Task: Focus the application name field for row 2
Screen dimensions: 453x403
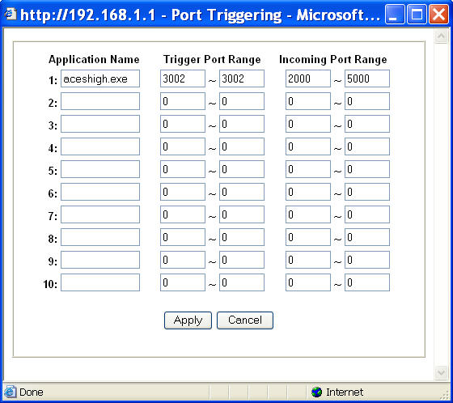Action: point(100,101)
⁂
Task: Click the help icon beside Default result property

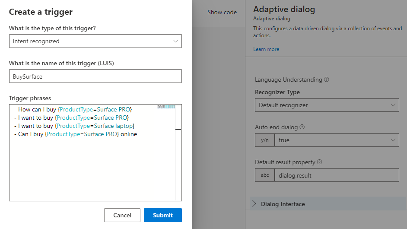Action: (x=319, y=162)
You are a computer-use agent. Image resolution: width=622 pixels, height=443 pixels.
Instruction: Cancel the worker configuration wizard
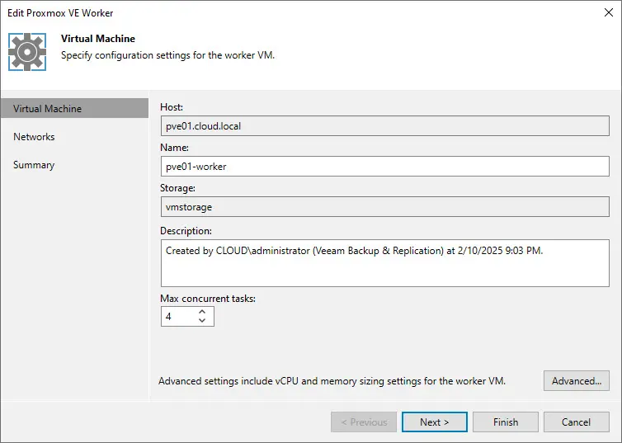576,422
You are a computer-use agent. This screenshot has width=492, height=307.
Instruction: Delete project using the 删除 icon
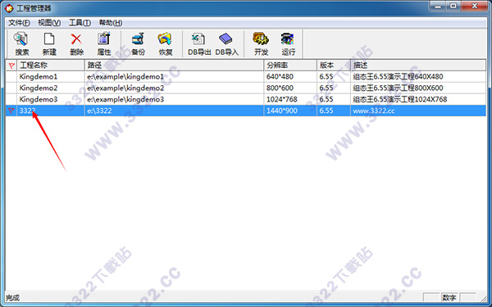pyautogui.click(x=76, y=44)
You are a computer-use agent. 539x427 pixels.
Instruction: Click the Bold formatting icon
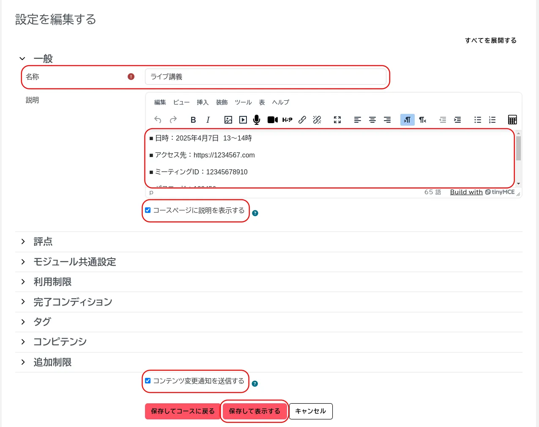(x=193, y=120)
⁂
Rewrite the lines above as a Markdown table with the columns "Row" and "Line", covering only the part that opens with the line containing "You are a computer-use agent. 539x427 pixels." and closes with the line containing "(x=193, y=120)". Number each row, leave out blank lines, and omit the pictures.

**The answer**
| Row | Line |
|---|---|
| 1 | You are a computer-use agent. 539x427 pixels. |
| 2 | Instruction: Click the Bold formatting icon |
| 3 | (x=193, y=120) |